• **Work instruction**: Copy each line of the material beneath that holds the word "will".

*** Block opens ***

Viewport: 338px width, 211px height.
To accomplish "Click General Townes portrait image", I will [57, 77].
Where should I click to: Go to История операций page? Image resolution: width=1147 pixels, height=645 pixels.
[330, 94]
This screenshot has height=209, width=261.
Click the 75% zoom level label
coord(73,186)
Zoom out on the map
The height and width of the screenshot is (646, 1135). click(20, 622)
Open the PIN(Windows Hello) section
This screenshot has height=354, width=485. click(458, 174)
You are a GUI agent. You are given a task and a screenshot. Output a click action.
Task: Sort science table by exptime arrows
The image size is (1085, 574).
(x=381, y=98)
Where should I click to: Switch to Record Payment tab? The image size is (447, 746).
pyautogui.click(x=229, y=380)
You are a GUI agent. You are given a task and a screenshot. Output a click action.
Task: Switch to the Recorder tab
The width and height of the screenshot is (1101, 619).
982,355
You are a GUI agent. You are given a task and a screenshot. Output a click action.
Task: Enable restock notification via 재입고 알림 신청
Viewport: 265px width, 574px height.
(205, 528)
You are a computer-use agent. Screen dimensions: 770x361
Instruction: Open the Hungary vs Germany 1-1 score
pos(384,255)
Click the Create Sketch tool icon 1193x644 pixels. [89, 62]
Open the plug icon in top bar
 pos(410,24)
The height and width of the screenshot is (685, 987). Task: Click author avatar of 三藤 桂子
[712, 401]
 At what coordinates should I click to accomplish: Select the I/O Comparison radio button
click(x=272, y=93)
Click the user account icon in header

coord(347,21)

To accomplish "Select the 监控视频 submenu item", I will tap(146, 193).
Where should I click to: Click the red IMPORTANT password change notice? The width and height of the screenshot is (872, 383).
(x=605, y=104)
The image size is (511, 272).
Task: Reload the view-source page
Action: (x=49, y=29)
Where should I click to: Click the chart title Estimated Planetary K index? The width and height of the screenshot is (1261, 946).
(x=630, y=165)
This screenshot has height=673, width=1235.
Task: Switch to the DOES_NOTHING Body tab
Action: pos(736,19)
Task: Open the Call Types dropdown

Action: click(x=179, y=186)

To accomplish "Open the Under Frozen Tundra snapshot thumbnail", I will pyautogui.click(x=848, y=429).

*** Block closes ***

• **Answer for this exercise**:
To accomplish "Click General Townes portrait image", I will [57, 77].
To accomplish "Select the 监控视频 submenu item", I will tap(146, 193).
To accomplish "Open the Under Frozen Tundra snapshot thumbnail", I will pyautogui.click(x=848, y=429).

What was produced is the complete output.